### DATA EXTRACT ###

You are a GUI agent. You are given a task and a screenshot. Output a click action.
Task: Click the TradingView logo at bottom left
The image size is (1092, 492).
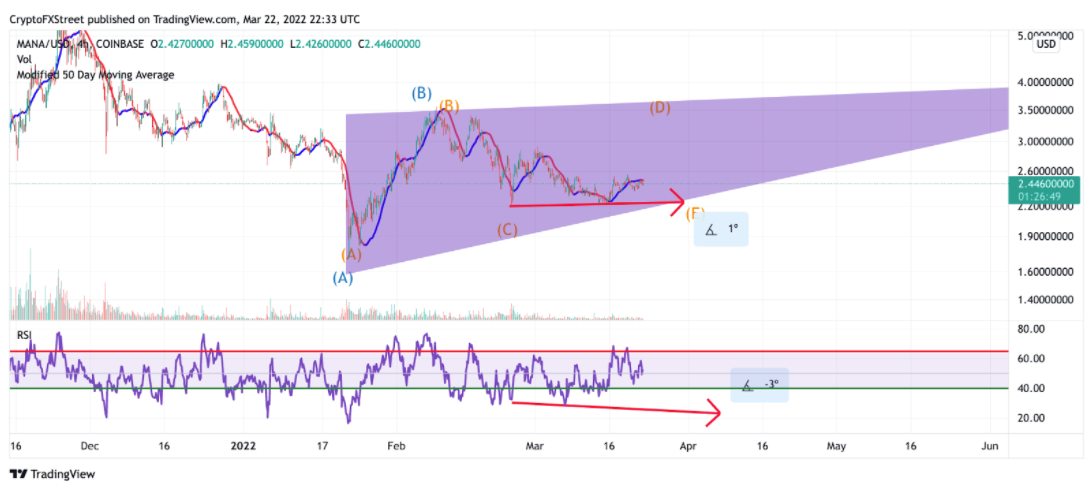click(x=52, y=474)
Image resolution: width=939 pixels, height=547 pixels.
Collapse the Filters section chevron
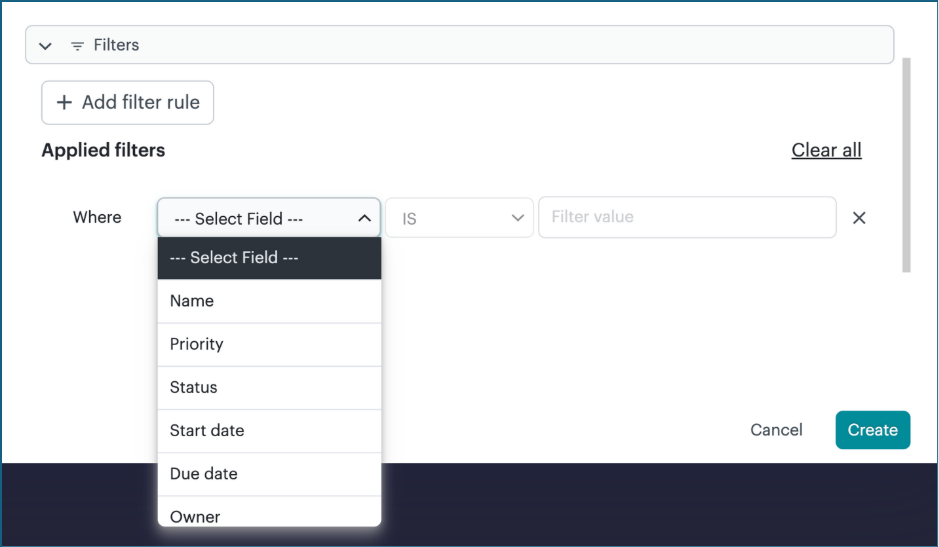point(45,46)
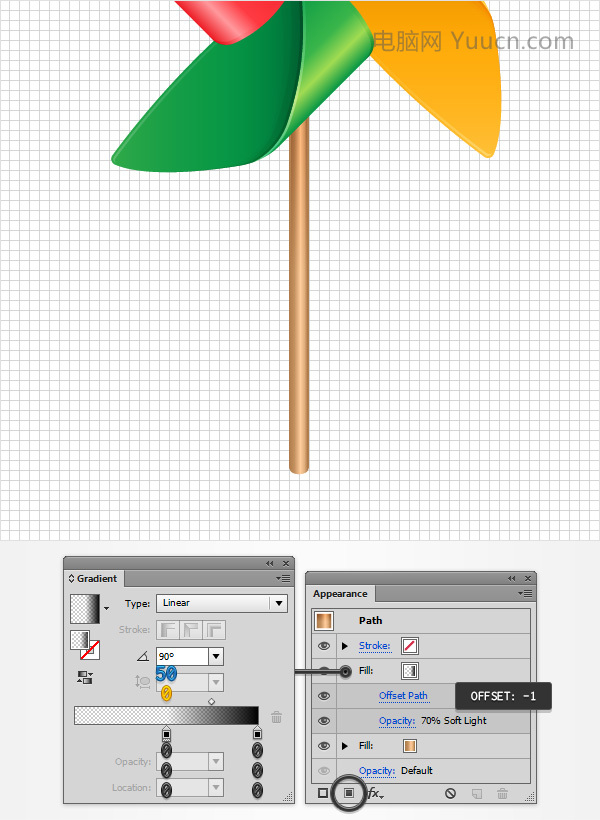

###

- _WORK ITEM_
Nothing but the records above, retyped exactly and stripped of images, should appear in the answer.

- _ANSWER TO THE EXERCISE_
You are a GUI agent. You are given a task and a screenshot. Output a click action.
Task: Click the TradingView logo at bottom left
The image size is (1092, 492).
click(x=52, y=474)
Image resolution: width=939 pixels, height=547 pixels.
Collapse the Filters section chevron
point(45,46)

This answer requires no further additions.